ARAH KITA | ARAH DESTINASI | ARAH PROPERTI | ARAH POLITIK | ARAH DESA

Di Masa Depan, Pekerja Bersaing dengan Mesin

04 Januari 2019
Di Masa Depan, Pekerja Bersaing dengan Mesin
Tren industri masa depan (Net)

MENTERI Riset, Teknologi dan Pendidikan Tinggi (Menristekdikti) Mohamad Nasir mengatakan pengelolaan perguruan tinggi harus dimodifikasi untuk menyesuaikan dengan perkembangan zaman. Pemerintah pun menginginkan agar Riset, Teknologi dan Pendidikan Tinggi menjadi lebih terbuka, fleksibel dan bermutu. Untuk itu, perlu membuat ekosistem riset, teknologi dan pendidikan tinggi yang mampu memenuhi kebutuhan pasar, yaitu masyarakat dan industri.

Pernyataan Menristekdikti bukan hanya sekedar retorika. Banyak lapangan kerja yang ada saat ini yang tidak ada 10 tahun lalu. Dan sepuluh tahun dari sekarang, serbuan teknologi kemungkinan akan menggantikan banyak lapangan kerja yang ada hari ini.

Ke depan, era teknologi dan mesin bakal menggantikan tenaga manusia. Meskipun pada kenyataanya, lapangan kerja yang membutuhkan pemikiran kritis akan sulit digantikan oleh robot.

Soft skills seperti ketrampilan berkomunikasi, manajemen waktu, dan bekerja dalam tim akan membantu para pekerja untuk tetap mendapatkan lapangan kerja di masa yang akan datang. Kemampuan ini sudah barang tentu tidak dimiliki oleh mesin maupun kecanggihan teknologi.

Tidak cuma di Indonesia, yang perlu mempersiapkan tenaga-tenaga terampilnya bersaing dengan mesin atau teknologi. Laporan yang dimuat dalam Voice Of America (VOA) yang dirilis kemarin menyebutkan bahwa banyak SMA dan universitas di AS yang tidak mengikuti perkembangan teknologi dan mempersiapkan siswa-siswanya. “Mereka mengajarkan hal-hal yang sudah ketinggalan zaman karena hal-hal itu yang diajarkan oleh para profesor,” ujar Jane Oates, ketua umum Working Nation, sebuah kampanye untuk membantu pekerja Amerika mempersiapkan lapangan kerja di masa yang akan datang.

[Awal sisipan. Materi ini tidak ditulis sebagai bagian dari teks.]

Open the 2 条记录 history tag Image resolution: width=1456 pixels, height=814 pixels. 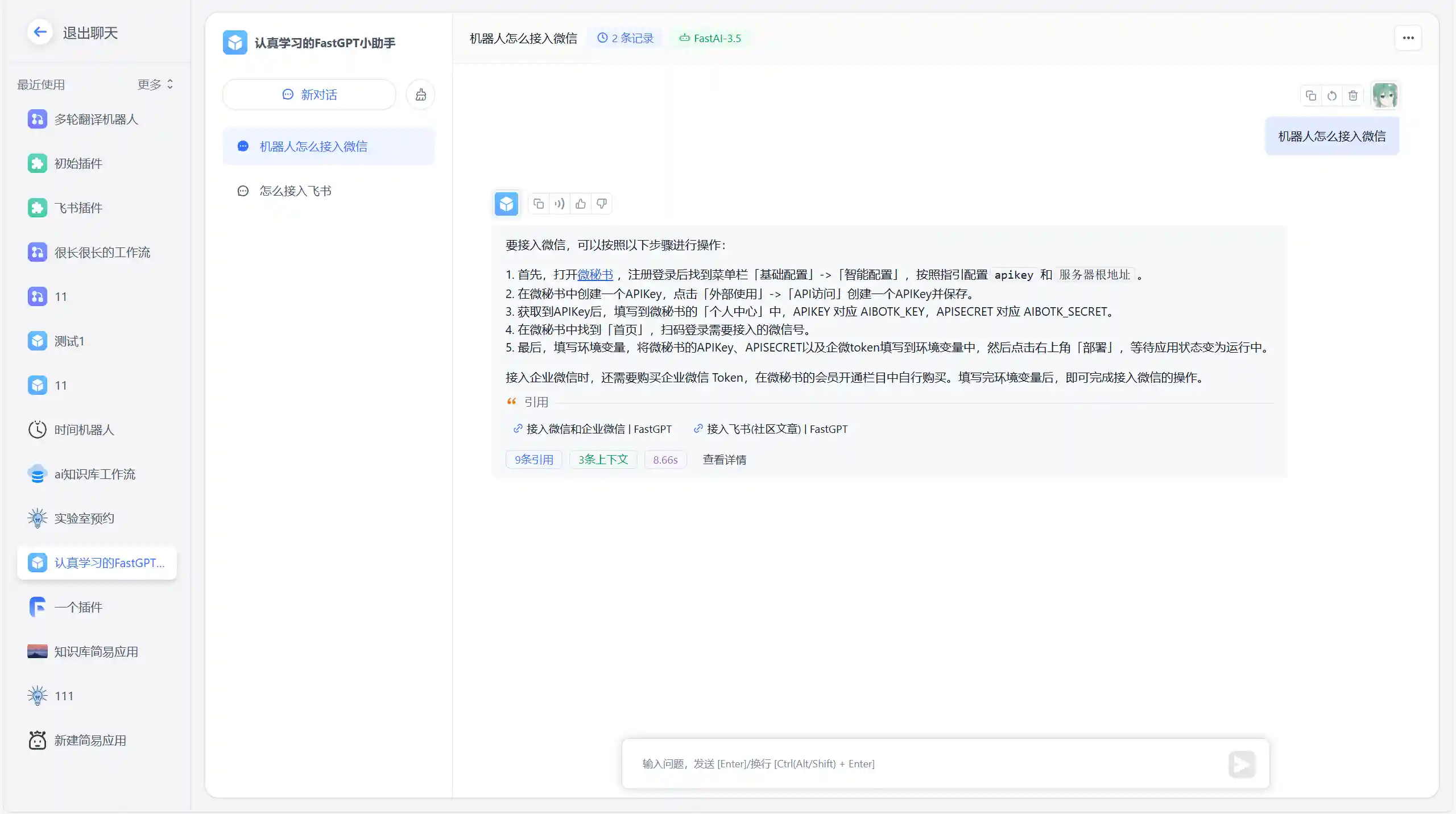tap(626, 38)
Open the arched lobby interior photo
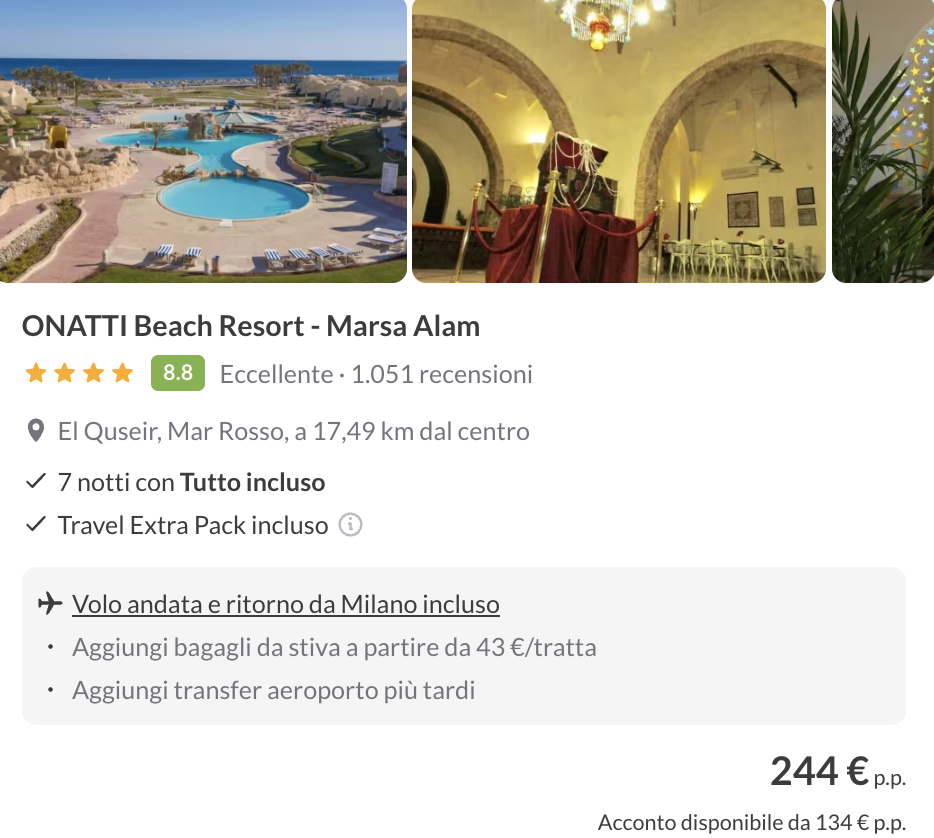The image size is (934, 838). pyautogui.click(x=619, y=140)
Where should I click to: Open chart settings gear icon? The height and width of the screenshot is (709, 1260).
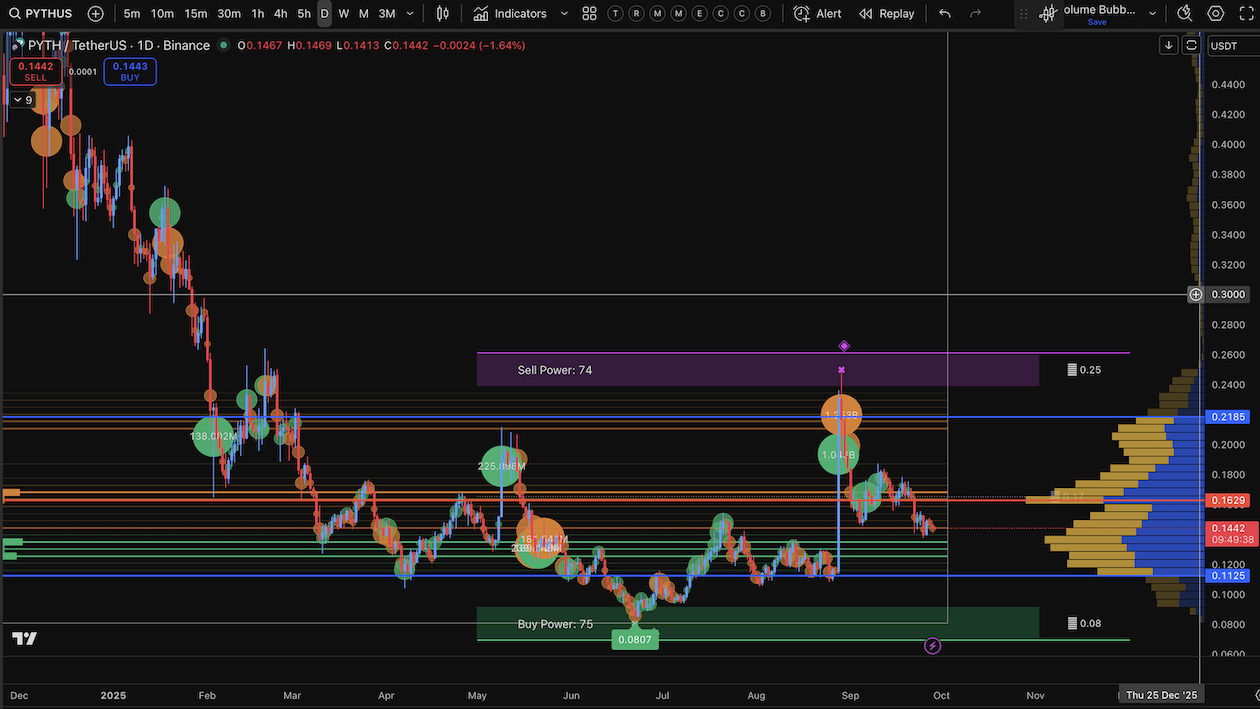coord(1212,13)
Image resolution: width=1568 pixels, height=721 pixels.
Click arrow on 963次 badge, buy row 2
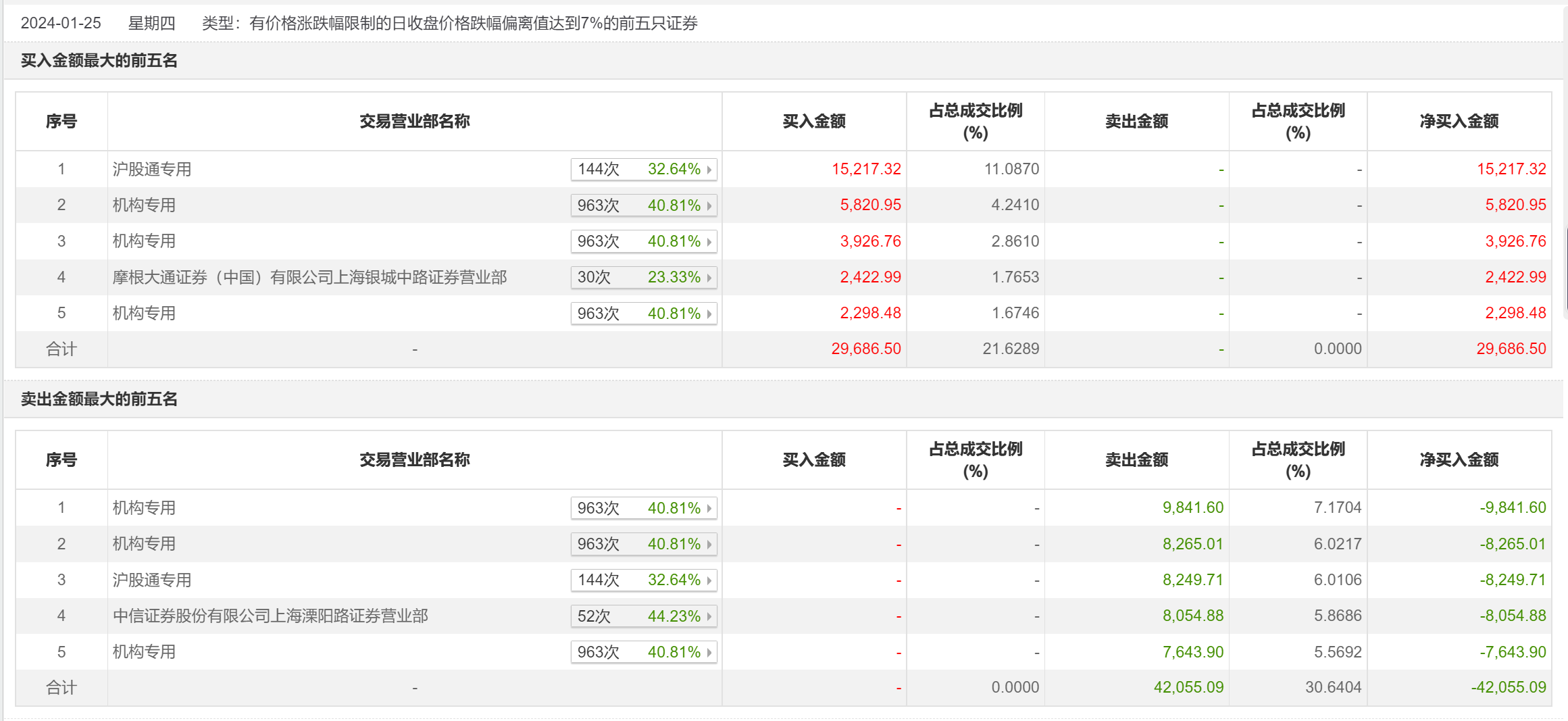(x=709, y=205)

Ia menyarankan agar sekolah-sekolah mempekerjakan staf pengajar dengan latar belakang industri dan mengembangkan program magang bersama para profesional di bidang industri. “Di abad ke-21, anda tidak akan pernah berhenti belajar dan beradaptasi serta membayangkan bagaimana anda dapat menjadi bagian dari paradigma baru,” ujar Oates.

Di Indonesia, perguruan tinggi yang mengembangkan teknologi adalah Universitas Bunda Mulia. Kampus ini menjadi pelopor dan universitas pertama yang memiliki program studi Bisnis Digital dengan gelar Sarjana Bisnis Digital (S.BD). Program studi ini  diharapkan mampu menghasilkan para lulusannya dapat menghadapi tantangan dan perubahan di Indonesia untuk mampu bekerja dan siap menciptakan bisnis di dunia digital.

Tercatat pada 2020 nanti transaksi e-commerce di Indonesia diharapkan mampu  melampaui 130 milliar dollar atau setara dengan  1.755 triliun. Hal ini merupakan peluang yang besar untuk memasuki Bisnis Digital.  Maka program studi bisnis digital tersebut sebagai bentuk apresiasi dan dukungan terhadap kegiatan pemerintah yaitu Revolusi Industri 4.0 “Making Indonesia 4.0”.Program memiliki kekuatan pada pembelajaran bisnis digital dan teknologi digital, dengan pengembangan pada penguasaan bismis start up digital, market place, big data, hingga artificial intelligence.